The world’s first piezoelectric power generator made from fish scales has been developed by Indian researchers, promising to revolutionise the field of biodegradable, flexible and edible electronics. 

The device by a team from Jadavpur University in Koltata can harvest power from body movements, machine and sound vibrations or wind flow. Just touching the nanogenerator a few times with a finger produces enough power to turn on more than 50 blue LEDs, the researchers said.

The technology has multiple advantages. Firstly, the input material - fish scales - is extremely cheap and virtually omnipresent in India, where large quantities of fish are consumed on a daily basis.
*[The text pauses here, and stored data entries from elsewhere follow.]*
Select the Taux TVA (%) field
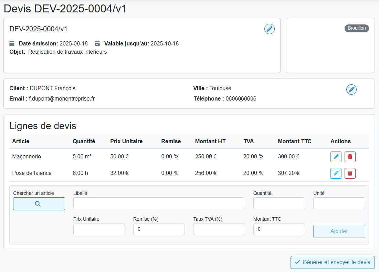 219,229
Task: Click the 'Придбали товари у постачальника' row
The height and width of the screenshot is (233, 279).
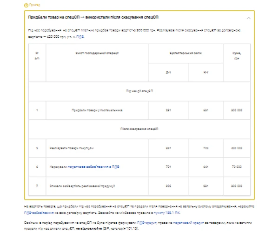Action: [97, 110]
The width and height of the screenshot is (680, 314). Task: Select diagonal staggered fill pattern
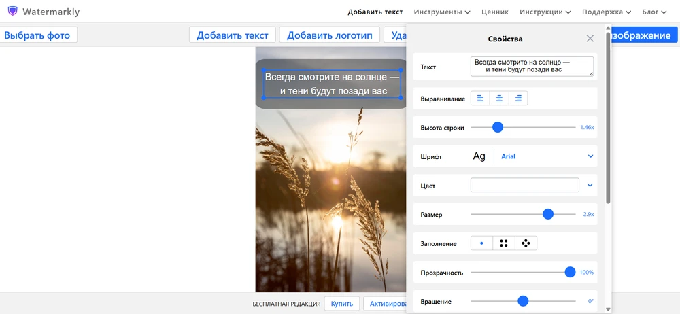(x=526, y=243)
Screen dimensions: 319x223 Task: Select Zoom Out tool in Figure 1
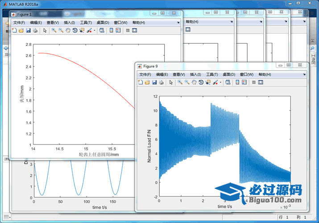(x=61, y=30)
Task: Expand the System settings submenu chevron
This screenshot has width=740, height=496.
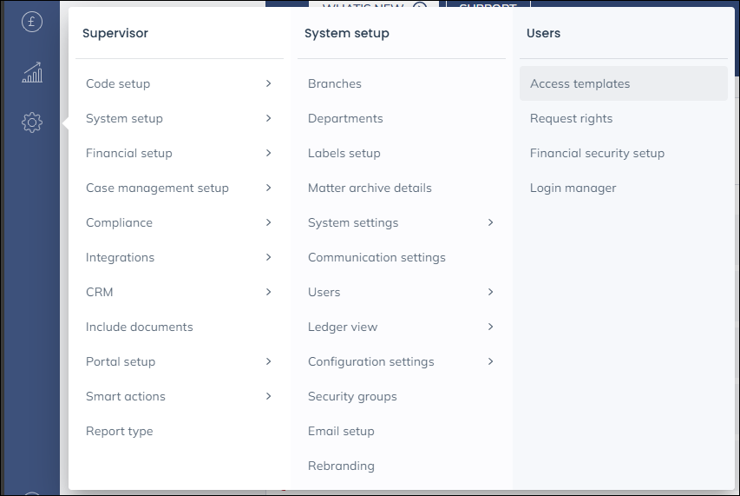Action: [490, 222]
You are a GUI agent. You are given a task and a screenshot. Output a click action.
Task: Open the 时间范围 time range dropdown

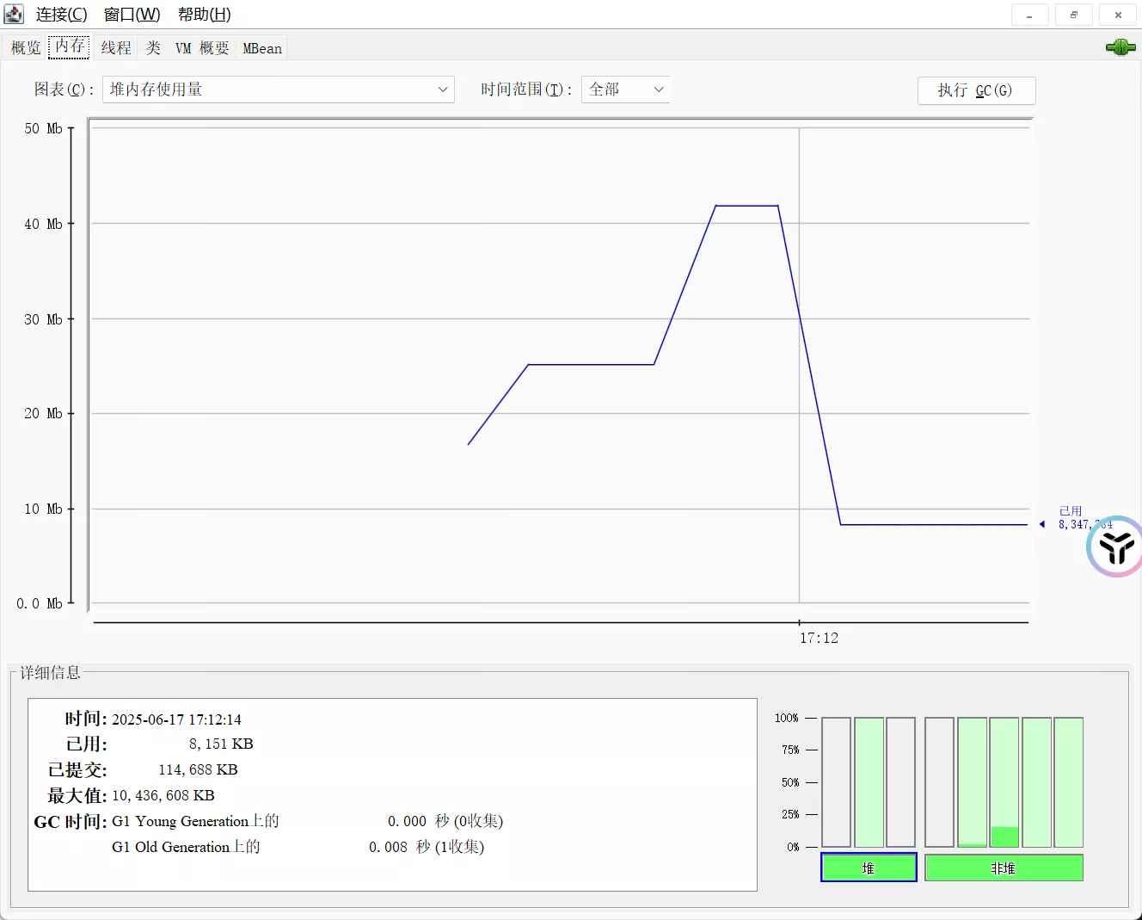625,90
Most of the time, the resulting biowaste produced at fish markets has no further use.

The Jadavpur researchers realised that fish scales are made of collagen fibres, which are known to possess piezoelectric properties.

In an article published in the latest issue of the journal Applied Physics Letters, the researchers described a one-step demineralisation process they used to turn the fish waste into a flexible transparent nanogenerator.

"We discovered that the piezoelectricity of the fish scale collagen is quite large (~5 pC/N), which we were able to confirm via direct measurement," said Dipankar Mandal, assistant professor at the Department of Physics at Jadavpur University.

"To date, despite several extraordinary efforts, no one else has been able to make a biodegradable energy harvester in a cost-effective, single-step process."

The fish-scale nanogenerator is fully biodegradable and completely biocompatible, which means it is convenient for use in implantable electronics for medical purposes.

"In the future, our goal is to implant a bio-piezoelectric nanogenerator into a heart for pacemaker devices, where it will continuously generate power from heartbeats for the device's operation," Mandal said. "Then it will degrade when no longer needed. Since heart tissue is also composed of collagen, our bio-piezoelectric nanogenerator is expected to be very compatible with the heart."

The team is also planning to use the nanogenerator in future devices for targeted drug delivery or ingestible diagnostic devices.